I don't think it's a stretch at all; the "Greatest Generation" also had prime ministers and presidents who were about thirty years older than they were.
(and of course, although there is not a single resident of Korea who would have considered the Korean War a bullet free matter, there's probably quite a lot who would regard it as having been better than most of the alternatives).
ReplyDeleteI'm with D^2 here. It may help to remember that the RAND Corporation reckoned up that SIOP-62, fully implemented until all the target packages had been covered, would have killed 325 million people, not counting deaths by fall-out in neutral states.
ReplyDeleteI am not aware that a similar Soviet assessment of their own nuclear strike plan exists, but you'd think it would be at least a few Hitler Units even though at the time, they were very dependent on Tu-95 bombers and quite a lot wouldn't have got through. 380 million? 400 million? in all?
After 1962 the Soviet Union built a hell of a lot of ICBMs and essentially a similar capability to SIOP-62, and the Americans began revising the plan to include options other than "nuke'em and keep on doing so until you run out of either bombs or targets".
That said, there probably isn't a single resident of Angola, Mozambique, or Somalia who would think the Soviet anti-sort-of-capitalist policy was bullet- or even cluster-bomb and attack heli free.
"The 1960s postwar generation defeated the Soviet Union, a military power clearly comparable to Nazi Germany".
ReplyDeleteI wasn't aware that Reagan, Thatcher et al were children of the sixties ..
"They also managed to end apartheid in South Africa and the USA."
Today something good happened while I was focusing on something else, I'd like to claim credit.
I wasn't aware that Reagan, Thatcher et al were children of the sixties ..

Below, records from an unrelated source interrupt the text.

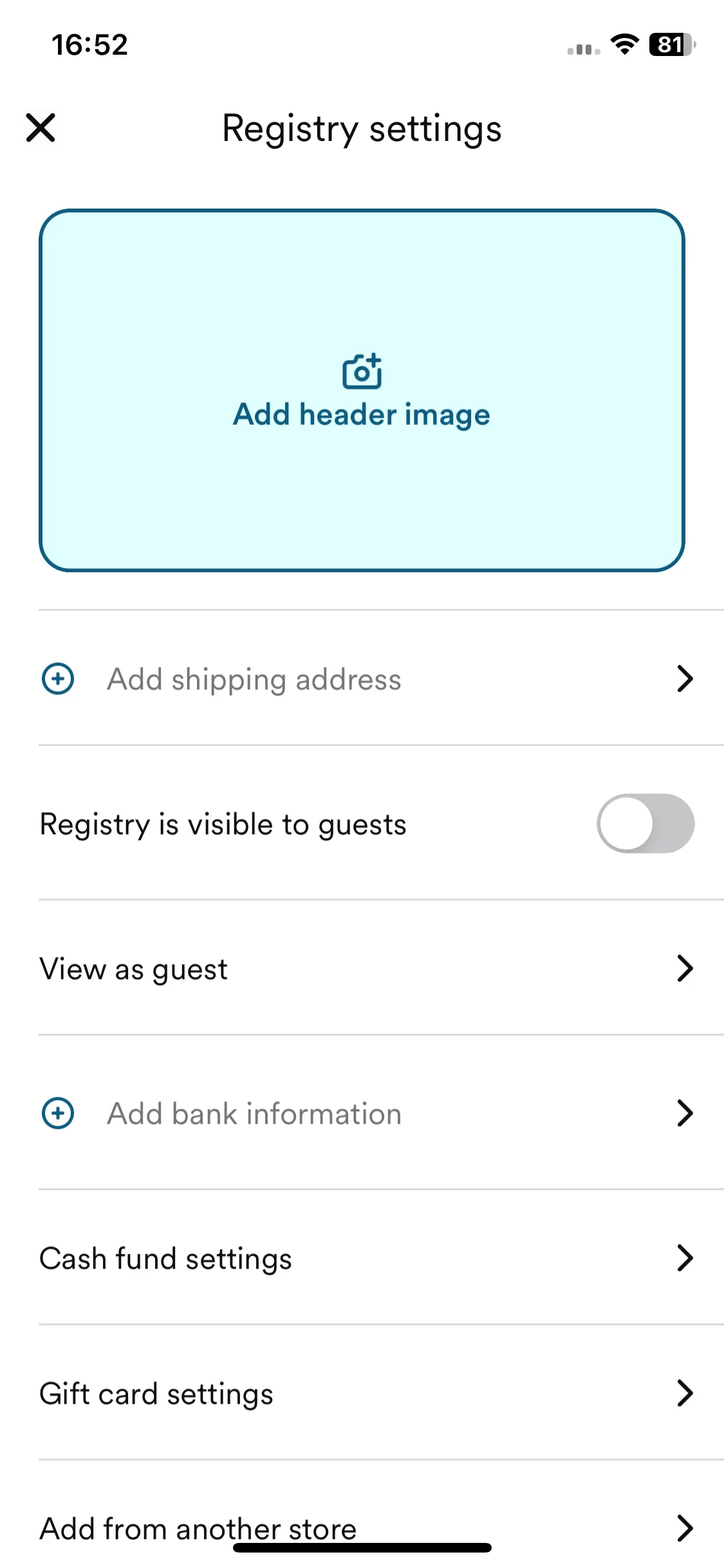724x1568 pixels.
Task: Open Gift card settings menu item
Action: point(381,1393)
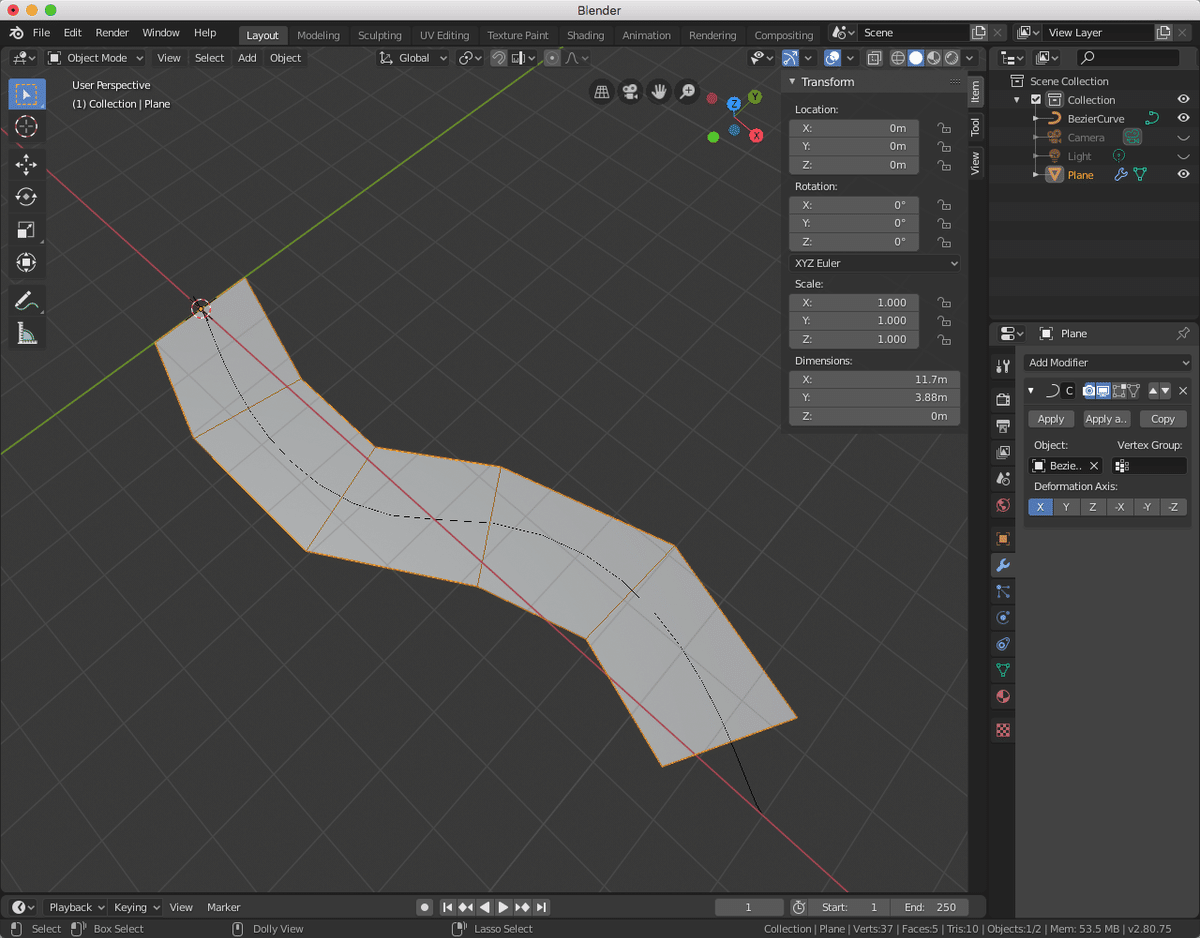Viewport: 1200px width, 938px height.
Task: Pick the Measure ruler tool
Action: [27, 333]
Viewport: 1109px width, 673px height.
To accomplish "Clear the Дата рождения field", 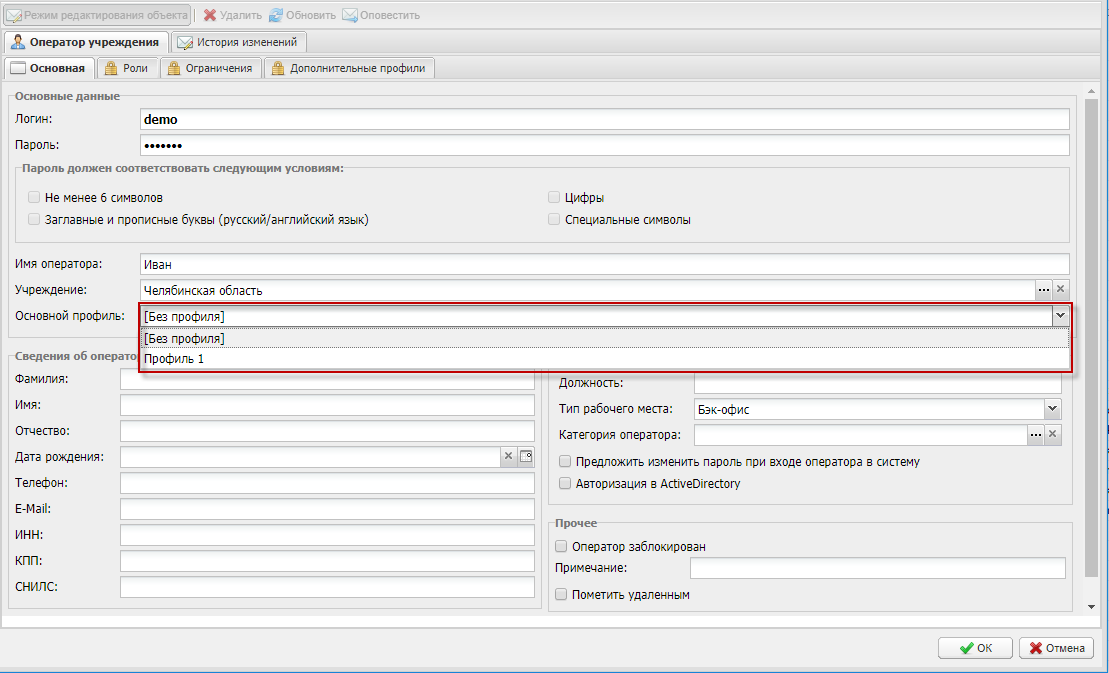I will [x=508, y=457].
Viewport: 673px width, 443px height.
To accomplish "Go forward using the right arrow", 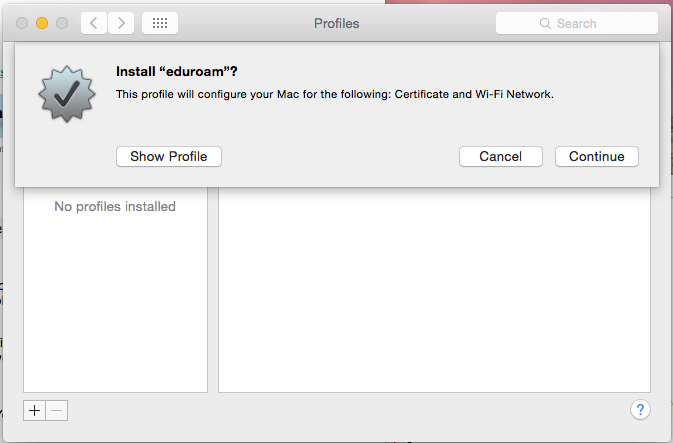I will [x=121, y=23].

ReplyDeletesee above. The Soviet Union wasn't (this is kind of my point) defeated by force of arms, Churchillian speeches, or anything of the kind. It was defeated because of its failure to produce industrial and cultural output at the same rate as the West. People who came over the Berlin Wall were not doing so because of Thatcher or Reagan, they were looking for jeans and mainstream heavy metal (also: freedom of speech, but I don't think Thatcher can take credit for that either).
mainstream heavy metal
ReplyDeleteNWOBHM - the only right leaning musical movement that wasn't actually for fascists. Discuss.
ReplyDeleteIt was defeated because of its failure to produce industrial and cultural output at the same rate as the West. People who came over the Berlin Wall were not doing so because of Thatcher or Reagan, they were looking for jeans and mainstream heavy metal (also: freedom of speech, but I don't think Thatcher can take credit for that either).
Why not? Why deny Thatcher the chance to take credit for the unintended consequences of her actions. What's one more person as compared to an entire generation?
I must be getting old - it always used to be Pope John Paul II's doing.